• _Text_:
+ + + + + + +

It Starts with Hope: Building a Workforce in Rural Alabama
It was a seasonably, hot summer morning in Southeast Alabama when many high schoolers were sleeping late or lazily surfing the internet – if they were awake. Yet on this day – in the small, rural berg of Hayneville, Alabama, a group of young women from the three local high schools gathered at the Hayneville Baptist Church - a welcoming location on Highway 21 - to attend Saturday school!
Drs. Capouano and Nadkar advise Academy students
These students were participants in the Lowndes County Health Career Academy – a new career enrichment program hosted by the Southeast Alabama Area Health Education Center (SEAAHEC). Since January, SEAAHEC and health professions faculty and students from regional universities coordinated monthly sessions from nine different health career disciplines to present to the students as health career options – in a county that has no hospital.
Students learn how to use a blood pressure cuff with Dr. Trupti.

+ + + + + + +

Continue the account above of the Lowndes County Health Career Academy, starting after its last sentence.

• _Information shown_:
+ + + + + + +

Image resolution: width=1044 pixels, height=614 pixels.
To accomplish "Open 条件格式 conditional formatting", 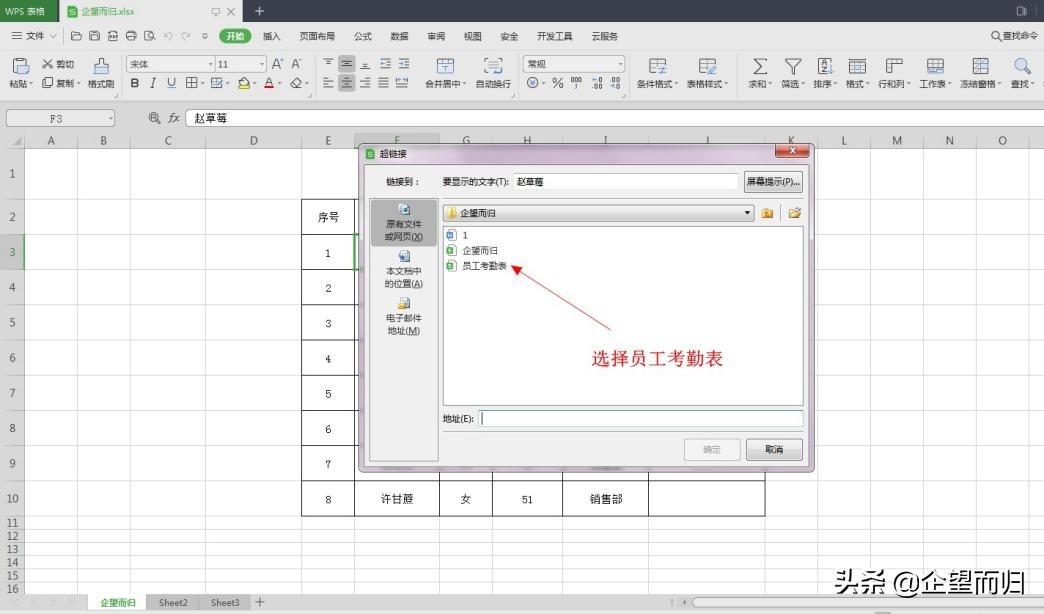I will pos(658,72).
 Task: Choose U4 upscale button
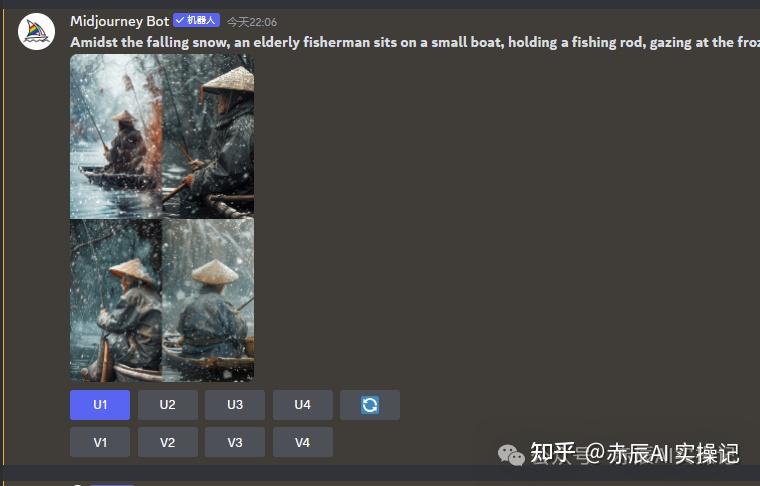[x=302, y=405]
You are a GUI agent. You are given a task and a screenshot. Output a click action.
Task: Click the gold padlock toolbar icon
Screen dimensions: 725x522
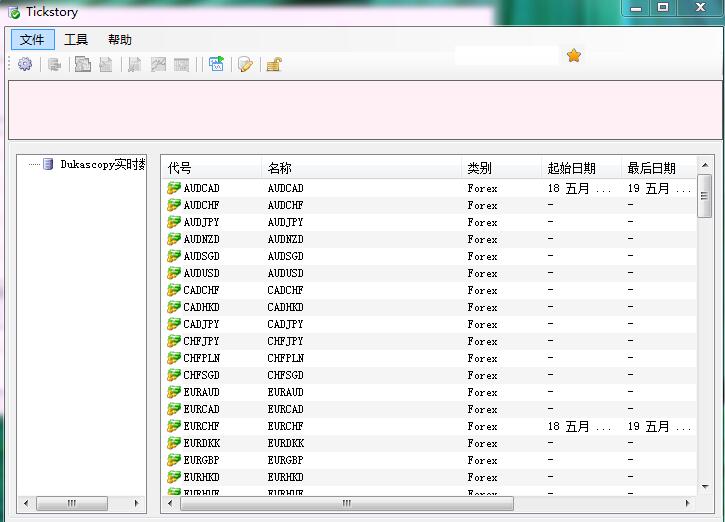click(x=274, y=64)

+ + + + + + +

• _Task output_:
The sessions include pharmacy, nursing, social work, public health, emergency medical services, medical school, behavioral health, nutrition, and physical therapy. On this day, the students were anxious to hear from two residents with the Montgomery Family Medicine Residency program: second year resident, Dr. Max Capouano and Dr. Trupti Nadkar – who graduated from the Baptist Health residency program the previous evening.
Both physicians were willing to share their rare, free time on this Saturday morning to influence young lives, and they started by asking, “Why are you interested in health care?” One after one, the students replied, “I just want to help others,” or “I watched my grandmother suffer with cancer, and it made an impact on my life,” one student said.
“These are all good reasons,” Dr. Nadkar explained, “but you have to have a plan and you must write it down,” she urged the group. Both physicians advised, “it won’t happen overnight – you have to have a plan.”
The young teachers expertly led students through suturing activities and they taught them how to take vital signs - what the numbers mean. As the young ladies struggled, at first, then caught onto the suturing technique - several pulled out their phones and proudly posted a sutured banana to social media! Indeed, the instructors provided real-life and novel hands-on activities, but, in addition, they provided hope and belief that one day, the students, too, could attend and graduate from medical school and be a part of the health care workforce.
Students learn how to suture a banana with Dr. Max.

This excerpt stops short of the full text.